____ Entries supplied
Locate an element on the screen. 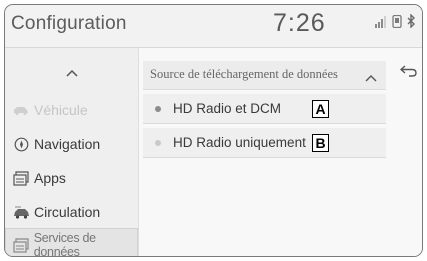 The height and width of the screenshot is (261, 427). section-header-label: Source de téléchargement de données is located at coordinates (244, 74).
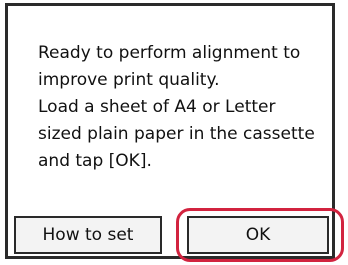  Describe the element at coordinates (258, 235) in the screenshot. I see `ok-button: OK` at that location.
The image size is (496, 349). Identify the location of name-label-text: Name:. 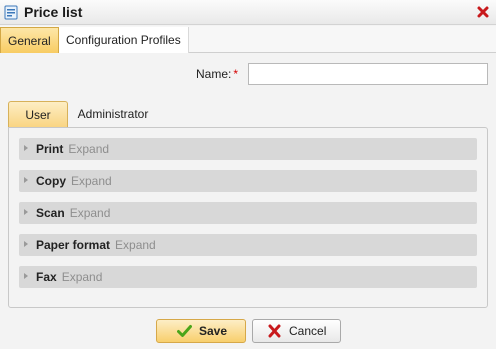
(214, 74).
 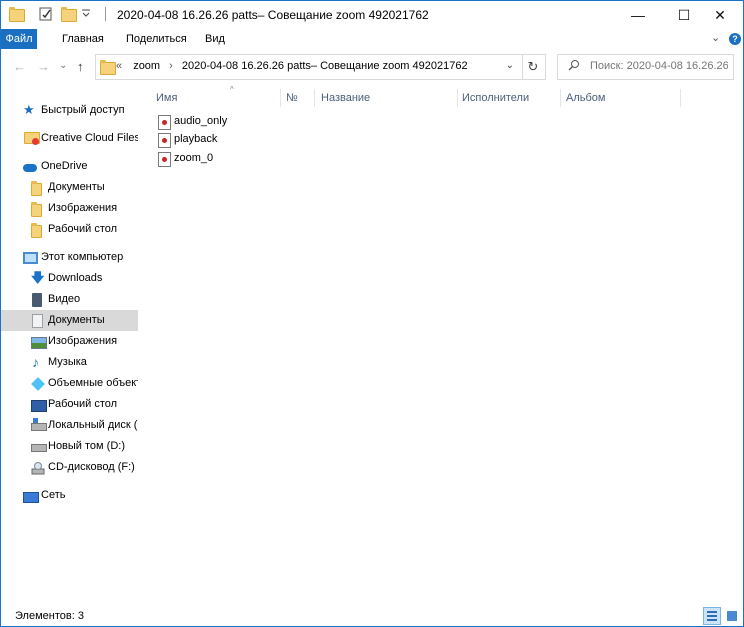 What do you see at coordinates (83, 110) in the screenshot?
I see `sidebar-item-label: Быстрый доступ` at bounding box center [83, 110].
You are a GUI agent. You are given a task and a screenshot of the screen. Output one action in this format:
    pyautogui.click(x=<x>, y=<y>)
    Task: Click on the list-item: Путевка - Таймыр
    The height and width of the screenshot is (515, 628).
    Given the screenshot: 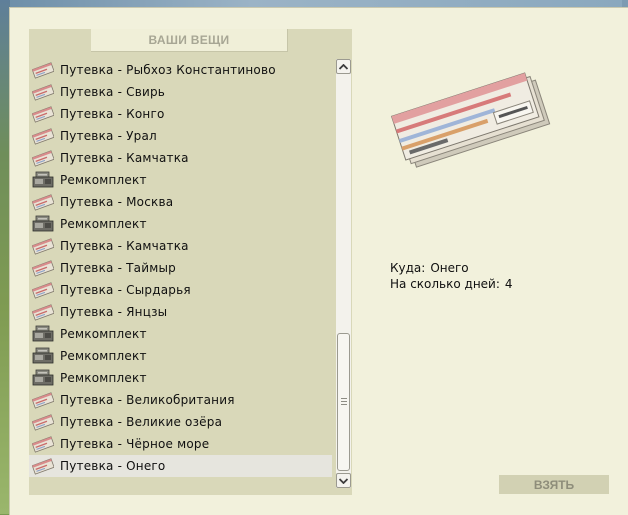 What is the action you would take?
    pyautogui.click(x=180, y=268)
    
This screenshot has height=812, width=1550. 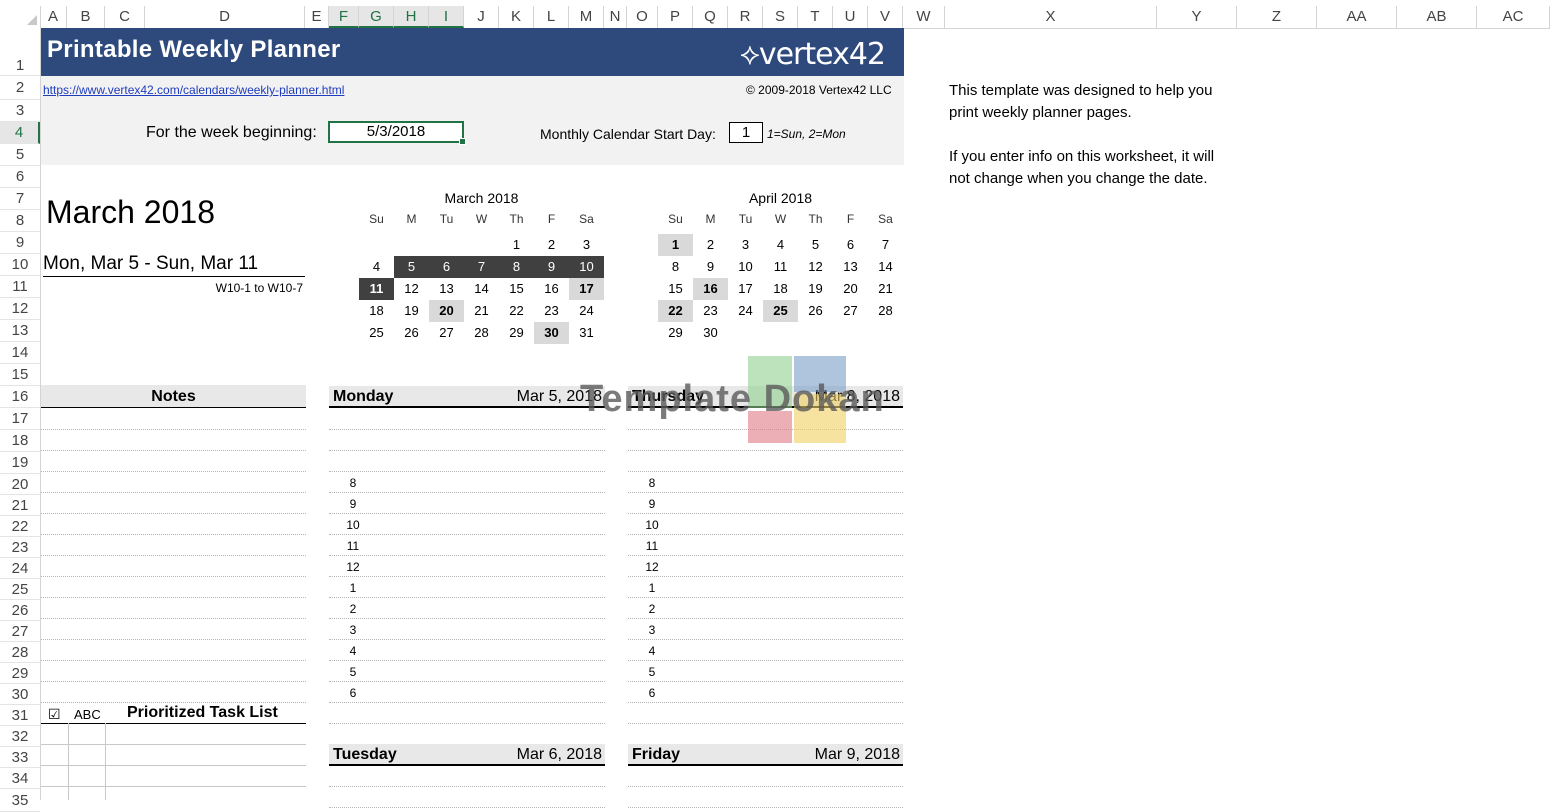 I want to click on row-header-29: 29, so click(x=20, y=674).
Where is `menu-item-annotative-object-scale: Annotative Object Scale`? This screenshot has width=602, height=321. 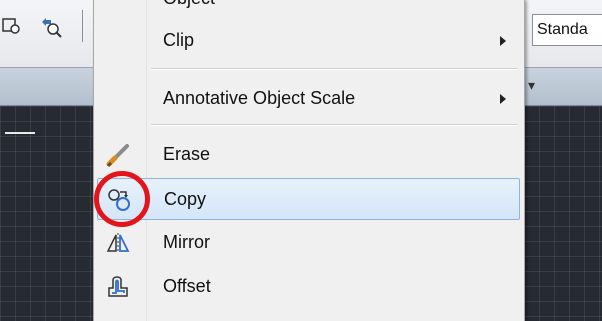
menu-item-annotative-object-scale: Annotative Object Scale is located at coordinates (308, 98).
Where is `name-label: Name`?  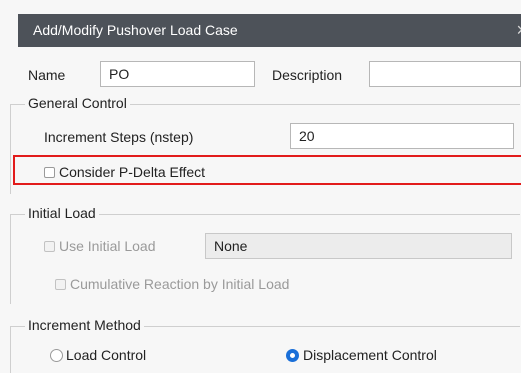 name-label: Name is located at coordinates (47, 75).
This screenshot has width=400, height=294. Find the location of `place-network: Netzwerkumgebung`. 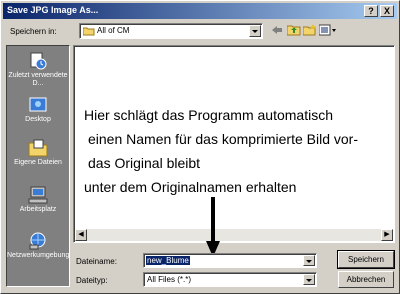

place-network: Netzwerkumgebung is located at coordinates (38, 246).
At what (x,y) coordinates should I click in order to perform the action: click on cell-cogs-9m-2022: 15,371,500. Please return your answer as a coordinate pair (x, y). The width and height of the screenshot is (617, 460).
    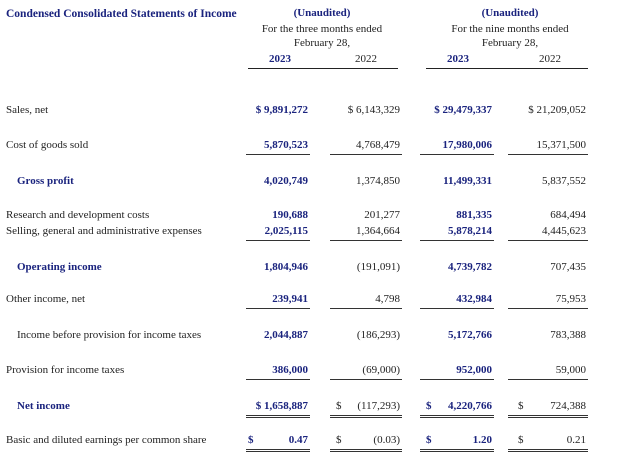
    Looking at the image, I should click on (562, 145).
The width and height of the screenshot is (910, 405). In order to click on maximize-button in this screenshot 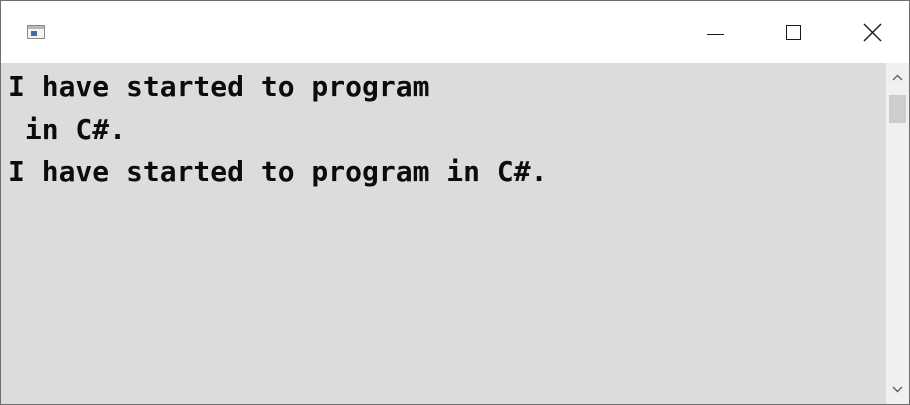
________
**Work request**
Copy the material verbatim, starting with the line containing "At what (x,y)" and going on through the last line of the material. Leave the pictures out of your copy.

**Output for this task**
At what (x,y) coordinates should I click in order to perform the action: click on cell-cogs-9m-2022: 15,371,500. Please return your answer as a coordinate pair (x, y). The width and height of the screenshot is (617, 460).
    Looking at the image, I should click on (562, 145).
The width and height of the screenshot is (910, 405). In order to click on maximize-button in this screenshot 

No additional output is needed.